Live Training Session: Machine Learning with XGboost

Primary LanguageJupyter Notebook

Machine Learning with XGboost
by Lis Sulmont

Live training sessions are designed to mimic the flow of how a real data scientist would address a problem or a task. As such, a session needs to have some “narrative” where learners are achieving stated learning objectives in the form of a real-life data science task or project. For example, a data visualization live session could be around analyzing a dataset and creating a report with a specific business objective in mind (ex: analyzing and visualizing churn), a data cleaning live session could be about preparing a dataset for analysis etc ...

As part of the 'Live training Spec' process, you will need to complete the following tasks:

Edit this README by filling in the information for steps 1 - 4.

Step 1: Foundations

This part of the 'Live training Spec' process is designed to help guide you through session design by having you think through several key questions. Please make sure to delete the examples provided here for you.

A. What problem(s) will students learn how to solve? (minimum of 5 problems)

  • How to decide whether to use gradient boosting or not
  • How to instantiate and customize XGBoost models
  • How to use XGBoost's DMatrix to optimize computing performance
  • How to evaluate models in XGBoost using the right metrics
  • How to tune parameters in XGBoost to achieve the best results
  • How to visualize trees in XGBoost to analyze feature importance

Note that there will be no pre-processing in this live training. The data will be presented with clean ready-to-use features.

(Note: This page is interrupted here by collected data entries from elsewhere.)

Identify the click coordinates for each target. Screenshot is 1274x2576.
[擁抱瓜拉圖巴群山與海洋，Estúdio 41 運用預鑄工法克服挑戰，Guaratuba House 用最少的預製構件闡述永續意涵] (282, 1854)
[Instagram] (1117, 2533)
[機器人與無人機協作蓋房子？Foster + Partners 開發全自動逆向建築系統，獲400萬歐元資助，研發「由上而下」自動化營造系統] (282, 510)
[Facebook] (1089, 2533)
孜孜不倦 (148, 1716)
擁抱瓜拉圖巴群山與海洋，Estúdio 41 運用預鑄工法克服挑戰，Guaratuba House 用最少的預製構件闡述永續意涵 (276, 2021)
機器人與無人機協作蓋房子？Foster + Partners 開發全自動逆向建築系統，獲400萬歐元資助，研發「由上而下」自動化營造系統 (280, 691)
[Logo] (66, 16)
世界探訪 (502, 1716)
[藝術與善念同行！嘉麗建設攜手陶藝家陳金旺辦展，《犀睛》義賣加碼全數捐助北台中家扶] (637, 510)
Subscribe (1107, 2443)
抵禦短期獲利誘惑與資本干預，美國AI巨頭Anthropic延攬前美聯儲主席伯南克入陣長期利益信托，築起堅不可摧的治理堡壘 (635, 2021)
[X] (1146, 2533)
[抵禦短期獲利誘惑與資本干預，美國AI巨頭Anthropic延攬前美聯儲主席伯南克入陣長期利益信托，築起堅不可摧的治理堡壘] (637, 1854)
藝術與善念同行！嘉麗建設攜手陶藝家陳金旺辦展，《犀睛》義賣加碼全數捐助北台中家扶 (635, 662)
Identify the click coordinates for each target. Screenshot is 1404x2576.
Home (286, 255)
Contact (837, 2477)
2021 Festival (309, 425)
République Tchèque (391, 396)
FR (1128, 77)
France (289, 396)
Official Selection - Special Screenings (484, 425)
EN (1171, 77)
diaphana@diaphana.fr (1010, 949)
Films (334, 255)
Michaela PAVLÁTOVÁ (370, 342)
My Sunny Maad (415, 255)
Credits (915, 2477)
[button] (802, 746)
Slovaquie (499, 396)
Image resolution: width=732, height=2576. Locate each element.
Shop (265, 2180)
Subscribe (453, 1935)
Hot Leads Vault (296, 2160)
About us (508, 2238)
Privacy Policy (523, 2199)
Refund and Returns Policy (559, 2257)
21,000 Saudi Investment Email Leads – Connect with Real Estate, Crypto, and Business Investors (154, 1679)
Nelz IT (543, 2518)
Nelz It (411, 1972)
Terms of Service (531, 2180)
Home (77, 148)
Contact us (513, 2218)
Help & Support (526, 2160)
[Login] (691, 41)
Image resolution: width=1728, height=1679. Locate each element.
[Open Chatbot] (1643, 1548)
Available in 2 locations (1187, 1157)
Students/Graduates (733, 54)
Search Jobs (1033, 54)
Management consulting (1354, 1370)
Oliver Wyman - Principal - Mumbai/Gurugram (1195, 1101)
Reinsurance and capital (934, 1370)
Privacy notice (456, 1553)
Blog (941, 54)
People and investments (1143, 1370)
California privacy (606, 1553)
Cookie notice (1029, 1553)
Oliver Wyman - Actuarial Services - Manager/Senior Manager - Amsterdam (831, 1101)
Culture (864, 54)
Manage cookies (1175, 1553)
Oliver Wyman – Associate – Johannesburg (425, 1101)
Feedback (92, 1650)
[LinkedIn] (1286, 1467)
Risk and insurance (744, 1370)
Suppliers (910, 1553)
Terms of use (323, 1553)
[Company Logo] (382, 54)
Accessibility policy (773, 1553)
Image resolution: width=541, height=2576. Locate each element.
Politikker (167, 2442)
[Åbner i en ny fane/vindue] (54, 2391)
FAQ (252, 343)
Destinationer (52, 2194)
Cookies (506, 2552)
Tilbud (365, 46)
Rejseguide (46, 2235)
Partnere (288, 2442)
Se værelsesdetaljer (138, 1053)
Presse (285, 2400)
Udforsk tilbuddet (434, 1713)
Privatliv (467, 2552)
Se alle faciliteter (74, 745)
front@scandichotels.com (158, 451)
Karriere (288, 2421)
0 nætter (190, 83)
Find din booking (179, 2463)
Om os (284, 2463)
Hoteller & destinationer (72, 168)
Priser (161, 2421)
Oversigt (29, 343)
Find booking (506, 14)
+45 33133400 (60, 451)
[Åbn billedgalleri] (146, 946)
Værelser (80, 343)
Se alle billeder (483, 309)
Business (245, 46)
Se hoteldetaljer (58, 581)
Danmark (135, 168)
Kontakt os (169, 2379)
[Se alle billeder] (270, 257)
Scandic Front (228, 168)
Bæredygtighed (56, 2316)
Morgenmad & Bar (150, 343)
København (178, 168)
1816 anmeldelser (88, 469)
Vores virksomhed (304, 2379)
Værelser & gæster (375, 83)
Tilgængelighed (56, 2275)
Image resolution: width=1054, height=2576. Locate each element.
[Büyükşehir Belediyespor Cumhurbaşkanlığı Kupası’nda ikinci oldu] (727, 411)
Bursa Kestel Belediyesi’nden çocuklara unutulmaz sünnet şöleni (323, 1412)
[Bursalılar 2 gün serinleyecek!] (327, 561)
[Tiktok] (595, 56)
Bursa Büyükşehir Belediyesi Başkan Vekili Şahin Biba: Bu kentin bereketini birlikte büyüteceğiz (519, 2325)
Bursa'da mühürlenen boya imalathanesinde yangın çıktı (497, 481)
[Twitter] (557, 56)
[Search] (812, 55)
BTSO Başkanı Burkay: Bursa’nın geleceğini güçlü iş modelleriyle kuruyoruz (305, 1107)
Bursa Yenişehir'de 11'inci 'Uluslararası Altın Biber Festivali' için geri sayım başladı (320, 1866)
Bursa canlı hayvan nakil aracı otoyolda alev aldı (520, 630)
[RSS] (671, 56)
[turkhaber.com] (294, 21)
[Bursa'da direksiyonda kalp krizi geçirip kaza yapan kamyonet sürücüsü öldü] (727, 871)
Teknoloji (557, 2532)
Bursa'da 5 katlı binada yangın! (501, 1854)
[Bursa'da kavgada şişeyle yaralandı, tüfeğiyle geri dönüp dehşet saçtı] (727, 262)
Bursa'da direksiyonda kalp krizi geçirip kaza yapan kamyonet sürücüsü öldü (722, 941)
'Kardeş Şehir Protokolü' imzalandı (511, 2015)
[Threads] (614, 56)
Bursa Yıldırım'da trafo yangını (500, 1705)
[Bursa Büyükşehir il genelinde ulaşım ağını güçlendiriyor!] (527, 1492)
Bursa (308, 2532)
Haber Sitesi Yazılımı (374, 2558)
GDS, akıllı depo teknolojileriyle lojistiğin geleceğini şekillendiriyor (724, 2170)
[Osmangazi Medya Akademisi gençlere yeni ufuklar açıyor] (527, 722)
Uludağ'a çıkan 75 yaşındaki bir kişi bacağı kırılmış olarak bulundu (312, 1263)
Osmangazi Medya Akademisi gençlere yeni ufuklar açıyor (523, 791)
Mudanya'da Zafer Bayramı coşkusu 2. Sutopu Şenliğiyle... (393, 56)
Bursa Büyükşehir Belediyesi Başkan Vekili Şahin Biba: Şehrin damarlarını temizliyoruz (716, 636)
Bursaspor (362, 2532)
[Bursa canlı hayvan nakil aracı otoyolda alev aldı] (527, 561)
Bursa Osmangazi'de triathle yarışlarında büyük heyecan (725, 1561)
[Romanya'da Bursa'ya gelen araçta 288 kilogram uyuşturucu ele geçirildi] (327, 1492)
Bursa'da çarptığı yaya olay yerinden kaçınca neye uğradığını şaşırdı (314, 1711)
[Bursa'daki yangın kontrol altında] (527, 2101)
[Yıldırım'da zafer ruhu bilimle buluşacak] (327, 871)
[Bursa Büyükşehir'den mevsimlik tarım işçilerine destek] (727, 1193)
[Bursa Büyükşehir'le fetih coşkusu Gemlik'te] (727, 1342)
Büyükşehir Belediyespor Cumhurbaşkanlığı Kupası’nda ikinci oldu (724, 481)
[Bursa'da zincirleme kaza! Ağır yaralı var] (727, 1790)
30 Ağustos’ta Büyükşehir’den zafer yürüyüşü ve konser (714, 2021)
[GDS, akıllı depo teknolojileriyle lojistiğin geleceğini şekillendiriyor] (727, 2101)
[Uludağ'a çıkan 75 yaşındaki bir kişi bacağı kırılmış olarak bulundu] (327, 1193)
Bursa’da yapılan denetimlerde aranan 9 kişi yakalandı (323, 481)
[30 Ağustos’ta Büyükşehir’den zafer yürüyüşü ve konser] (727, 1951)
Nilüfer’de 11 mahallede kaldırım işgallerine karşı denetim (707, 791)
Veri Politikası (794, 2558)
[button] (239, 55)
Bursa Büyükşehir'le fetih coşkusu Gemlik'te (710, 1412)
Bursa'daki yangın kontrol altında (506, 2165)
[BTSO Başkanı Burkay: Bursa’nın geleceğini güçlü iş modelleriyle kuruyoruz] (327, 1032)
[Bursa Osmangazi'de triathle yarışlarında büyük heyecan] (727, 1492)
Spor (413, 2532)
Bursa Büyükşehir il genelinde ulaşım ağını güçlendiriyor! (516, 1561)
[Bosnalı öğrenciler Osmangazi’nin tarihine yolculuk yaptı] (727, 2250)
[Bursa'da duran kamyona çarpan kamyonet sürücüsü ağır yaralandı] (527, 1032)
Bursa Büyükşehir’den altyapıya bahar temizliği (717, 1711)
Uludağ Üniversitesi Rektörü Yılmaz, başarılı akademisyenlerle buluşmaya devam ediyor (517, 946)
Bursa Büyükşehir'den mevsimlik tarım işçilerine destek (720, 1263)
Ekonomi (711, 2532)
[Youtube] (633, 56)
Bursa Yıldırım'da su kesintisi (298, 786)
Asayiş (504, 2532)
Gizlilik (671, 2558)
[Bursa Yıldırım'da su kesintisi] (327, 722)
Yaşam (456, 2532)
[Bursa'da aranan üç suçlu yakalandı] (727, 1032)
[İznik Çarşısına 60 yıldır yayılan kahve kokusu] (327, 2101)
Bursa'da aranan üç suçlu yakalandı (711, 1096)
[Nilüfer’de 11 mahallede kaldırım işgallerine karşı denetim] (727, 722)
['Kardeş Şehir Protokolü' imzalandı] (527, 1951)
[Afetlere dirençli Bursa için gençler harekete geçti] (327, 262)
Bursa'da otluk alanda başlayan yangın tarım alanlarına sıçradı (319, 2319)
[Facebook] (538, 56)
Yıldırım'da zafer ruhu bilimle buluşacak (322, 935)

B. What technologies, packages, or functions will students use? Please be exhaustive.

  • pandas
  • numpy
  • scikit-learn
  • xgboost

C. What terms or jargon will you define?

Whether during your opening and closing talk or your live training, you might have to define some terms and jargon to walk students through a problem you’re solving. Intuitive explanations using analogies are encouraged.

  • Decision Trees: machine learning technique that uses tree structures. At each node, the data is split into pieces based on the value of a feature. The algorithm finds the split by finding the best information gain possible. It can be used for both regression and classification problem.
  • CART: stands for Classification and Regression trees. Common way to refer to decision trees.
  • Leaf node: node that has no children, or leads to no other nodes. At a leaf node, a decision is outputted.
  • Root node: the top node of a tree.
  • Tree Depth: the length of the longest path from the root node to a leaf node.
  • Boosting
  • Bagging
  • Gradient boosting (aka GBM and GBDT)
  • Loss function
  • Base learners
  • Weak Learners

D. What mistakes or misconceptions do you expect?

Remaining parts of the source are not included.